“Disorganizing” Your SRE Organization

Tuesday, December 08, 2020 - 2:10 pm2:50 pm

Leonid Belkind, StackPulse


The COVID-driven new WFH/all-remote model has amplified traditional challenges remote teams can face with incident response and reliability. Silos and reduced information exchange, challenges onboarding or cross training engineers, increased noise and toil – just to name a few. All of these make it harder for teams to continue to deliver reliable services, at a time when reliable software is what's keeping the world connected.

Instead of trying to translate existing roles and responsibilities, processes, and methods to the new normal – we'll share how to improve reliability by 'dis-organizing' and democratizing the SRE function – empowering the entire engineering team to own reliability and adopt SRE mindset. We'll cover goals for SREs/SWEs, training for SWEs, automating knowledge management/sharing, getting started with code-based incident response playbooks – and the role of the SRE in orchestrating it all.

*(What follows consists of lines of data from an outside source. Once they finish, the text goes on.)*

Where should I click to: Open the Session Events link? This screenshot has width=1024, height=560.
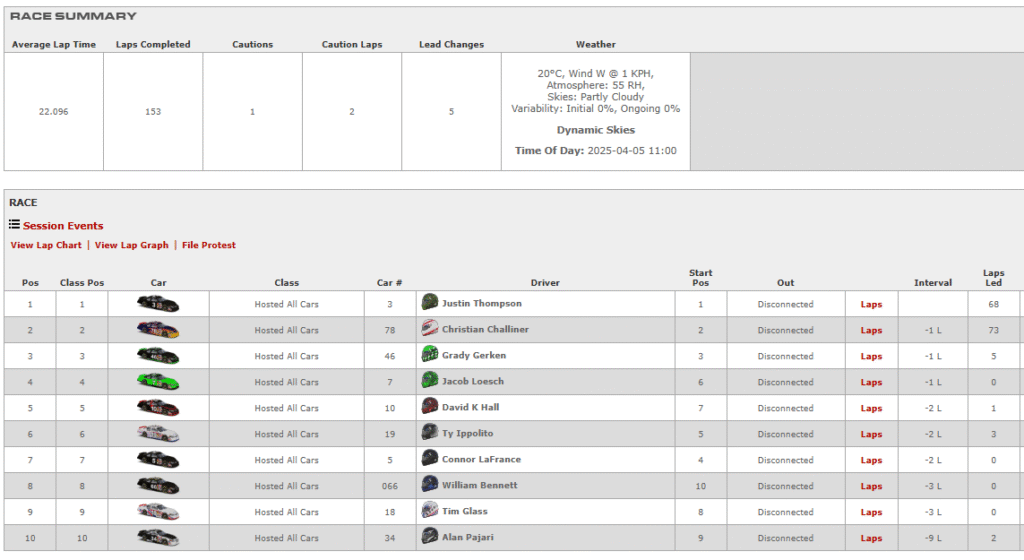click(63, 226)
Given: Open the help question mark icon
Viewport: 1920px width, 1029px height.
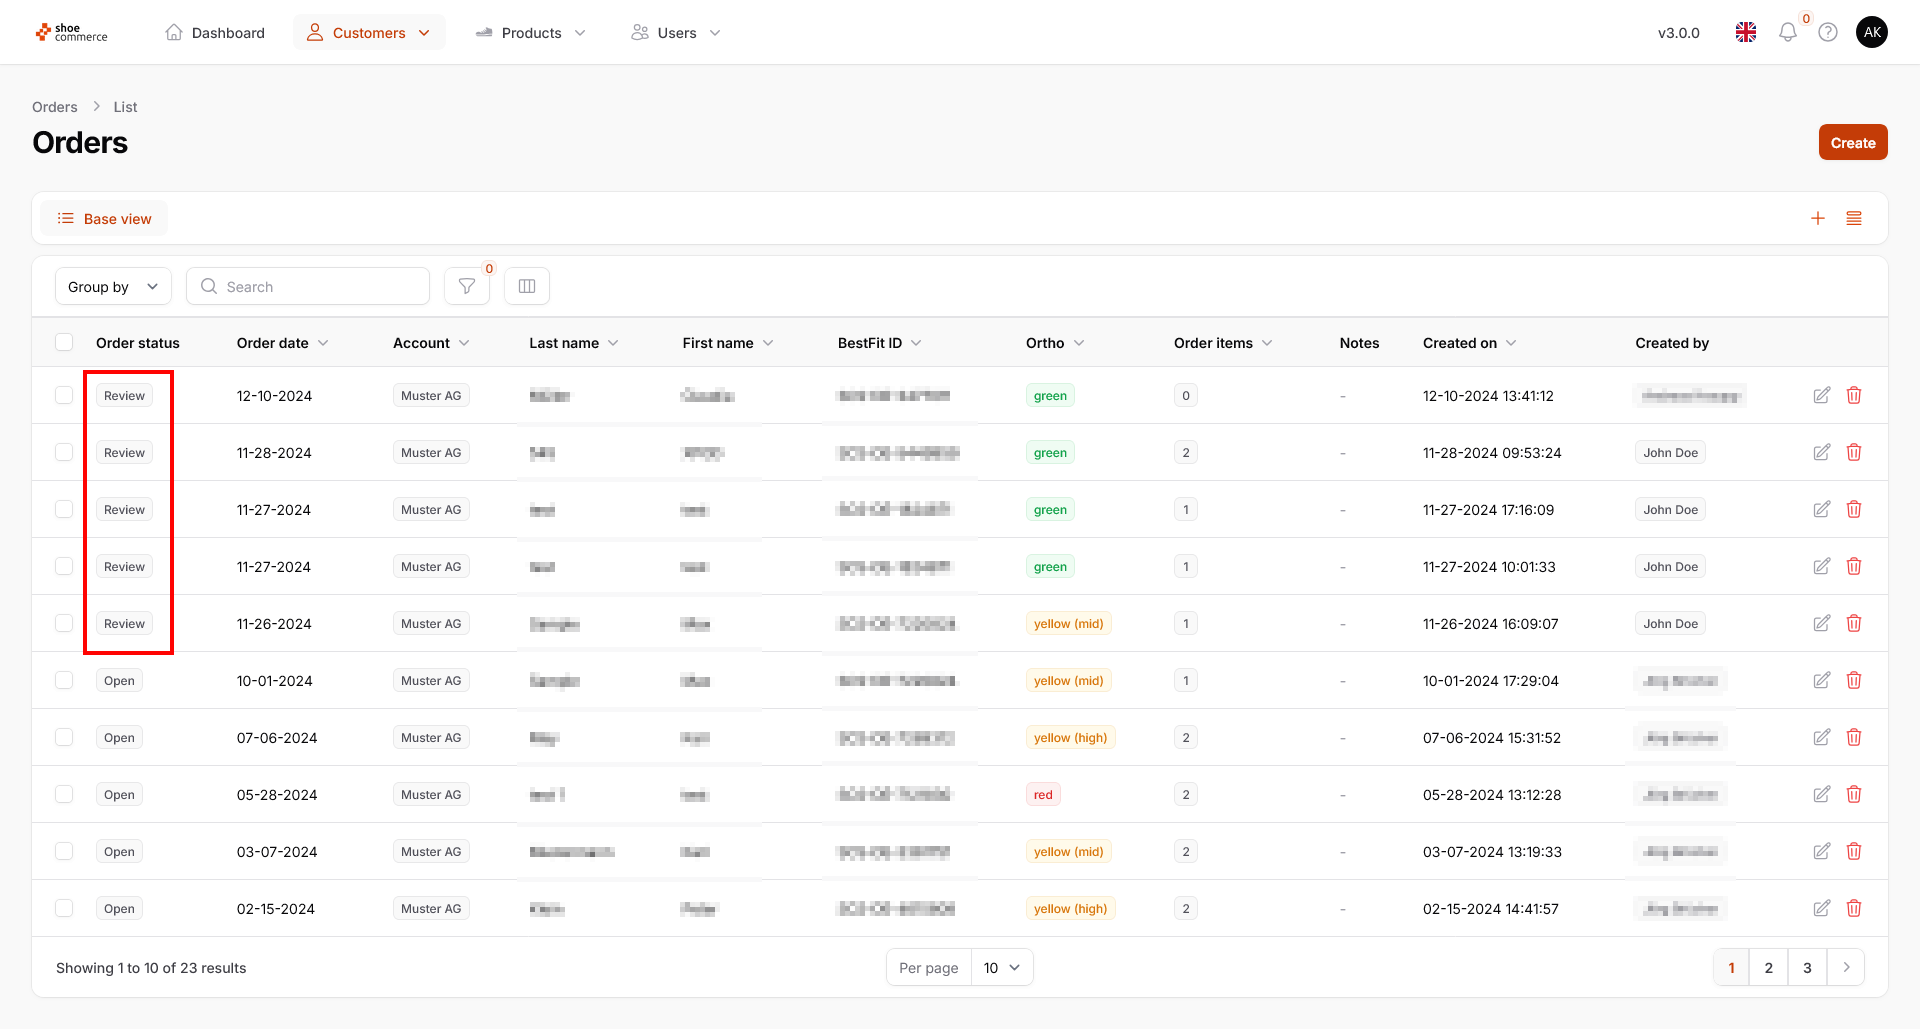Looking at the screenshot, I should pos(1828,33).
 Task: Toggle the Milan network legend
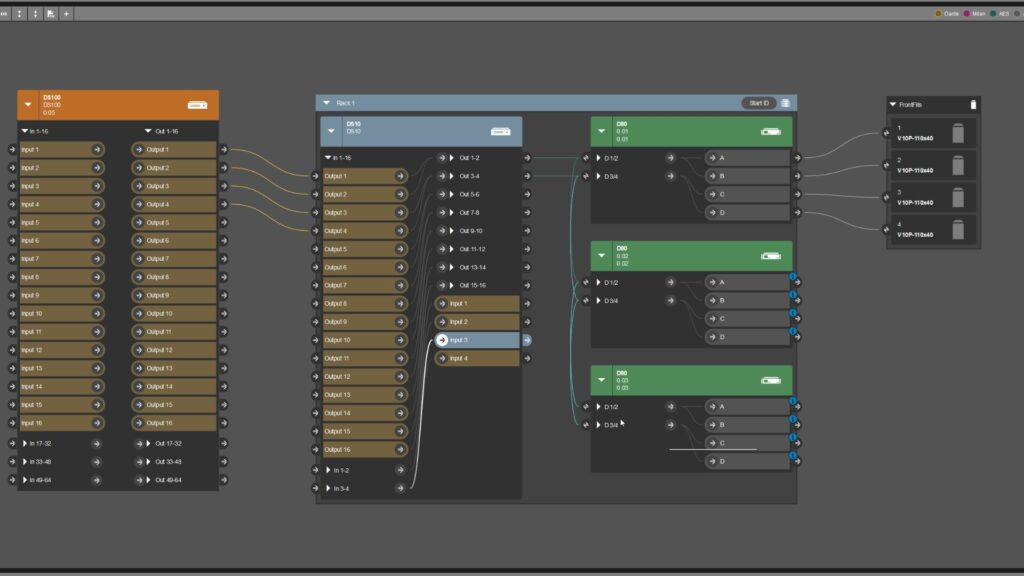966,14
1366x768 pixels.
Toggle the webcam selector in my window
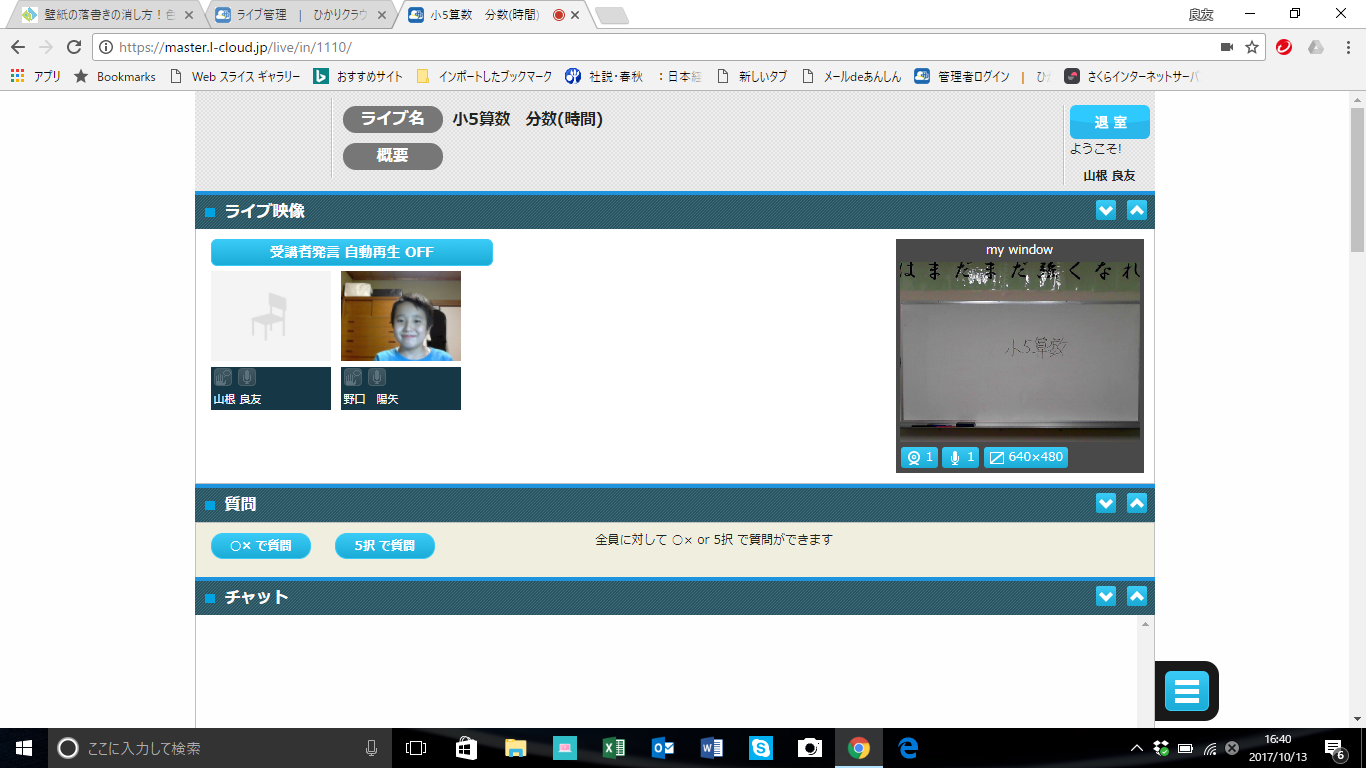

Leonid Belkind is a Co-Founder and CTO at StackPulse, a Site Reliability Engineering orchestration platform. Prior to StackPulse, Leonid co-founded (and was CTO of) Luminate where he guided this enterprise-grade service from inception, to widespread Fortune 500 adoption to acquisition by Symantec. Before Luminate, Leonid managed software development organizations at CheckPoint.

Through his career, Leonid has witnessed modern Software Engineering practices come and replace the traditional ones, first around Continuous Integration and Delivery pipelines, then Infrastructure Management and Monitoring, and onwards as software services have replaced on-premise products. Throughout this journey Leonid has become passionate about building reliability-first architectures, methodologies and organizational culture.